[Start of section]

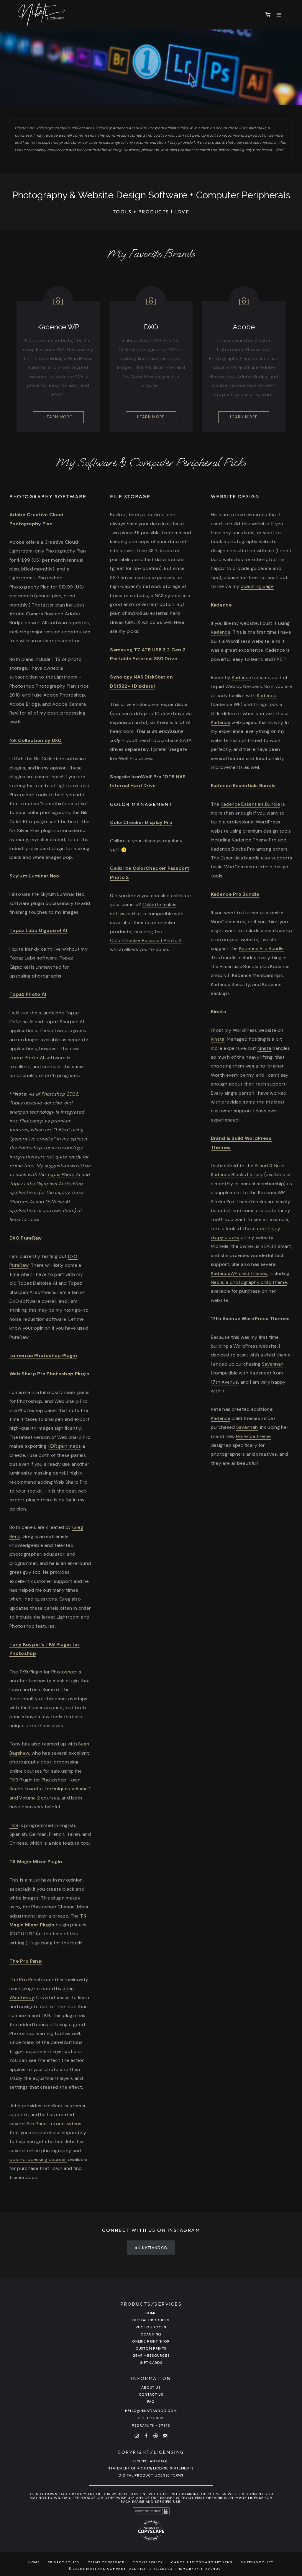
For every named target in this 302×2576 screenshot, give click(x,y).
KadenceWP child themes (239, 1273)
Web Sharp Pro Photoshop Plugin (49, 1374)
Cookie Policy (147, 2562)
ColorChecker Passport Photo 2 (145, 940)
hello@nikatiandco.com (151, 2410)
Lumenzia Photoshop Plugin (43, 1355)
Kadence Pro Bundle (235, 894)
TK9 (13, 1825)
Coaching (151, 2334)
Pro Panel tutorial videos (54, 2124)
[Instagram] (136, 2435)
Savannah (273, 1364)
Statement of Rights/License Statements (150, 2468)
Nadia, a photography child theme (249, 1282)
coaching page (257, 586)
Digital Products (151, 2320)
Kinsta (218, 1012)
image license (248, 2497)
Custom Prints (151, 2348)
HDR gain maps (64, 1446)
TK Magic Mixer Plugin (35, 1862)
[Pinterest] (155, 2435)
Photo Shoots (151, 2327)
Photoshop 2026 (59, 1094)
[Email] (165, 2435)
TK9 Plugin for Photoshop (47, 1672)
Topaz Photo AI (27, 994)
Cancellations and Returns (201, 2562)
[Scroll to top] (293, 2476)
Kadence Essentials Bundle (250, 804)
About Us (150, 2387)
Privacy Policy (64, 2562)
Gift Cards (151, 2362)
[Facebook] (146, 2435)
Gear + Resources (151, 2355)
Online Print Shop (151, 2341)
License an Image (151, 2461)
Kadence (220, 632)
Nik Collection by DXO (35, 740)
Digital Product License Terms (151, 2475)
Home (151, 2313)
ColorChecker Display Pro (141, 822)
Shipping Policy (257, 2562)
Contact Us (151, 2394)
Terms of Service (106, 2562)
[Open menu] (278, 14)
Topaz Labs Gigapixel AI (38, 930)
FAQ (151, 2401)
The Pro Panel (24, 1980)
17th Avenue (224, 1382)
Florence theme (253, 1436)
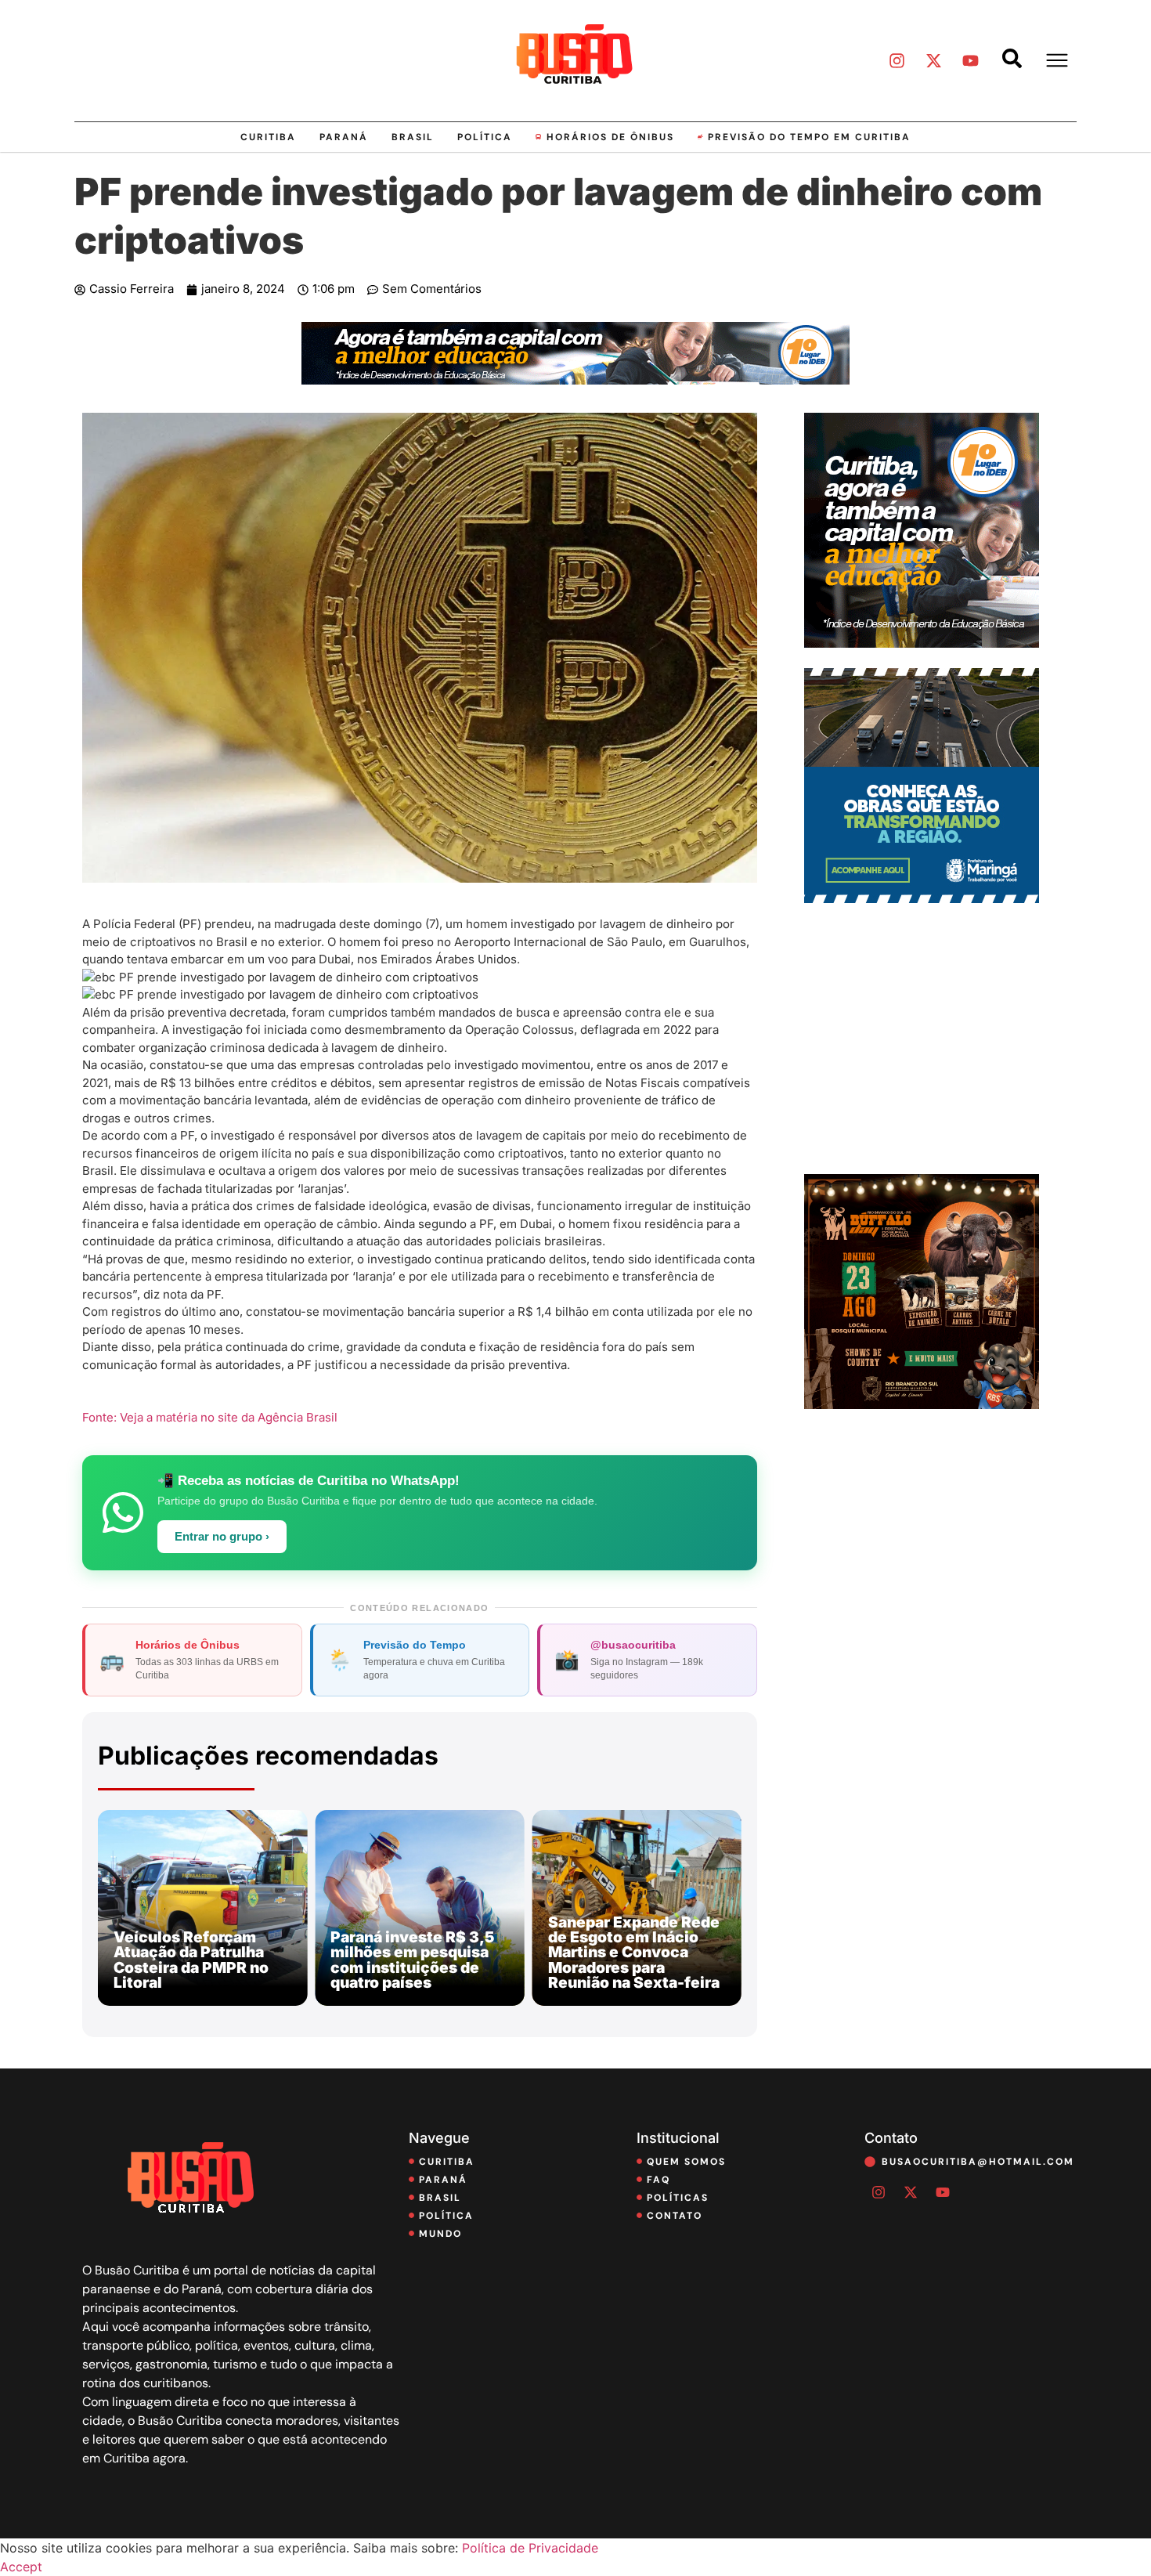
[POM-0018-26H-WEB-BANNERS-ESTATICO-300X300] (921, 898)
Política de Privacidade (530, 2548)
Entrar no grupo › (222, 1536)
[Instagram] (896, 60)
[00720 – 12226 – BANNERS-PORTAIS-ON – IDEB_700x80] (575, 380)
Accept (21, 2566)
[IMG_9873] (921, 1404)
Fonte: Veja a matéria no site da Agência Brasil (209, 1417)
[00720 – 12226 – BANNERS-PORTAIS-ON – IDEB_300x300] (921, 643)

[End of section]

What the task requires
Reproduce exactly the line that holds "Accept (21, 2566)", then every line after it, ending with the final line of the records above.

Result
Accept (21, 2566)
[IMG_9873] (921, 1404)
Fonte: Veja a matéria no site da Agência Brasil (209, 1417)
[00720 – 12226 – BANNERS-PORTAIS-ON – IDEB_300x300] (921, 643)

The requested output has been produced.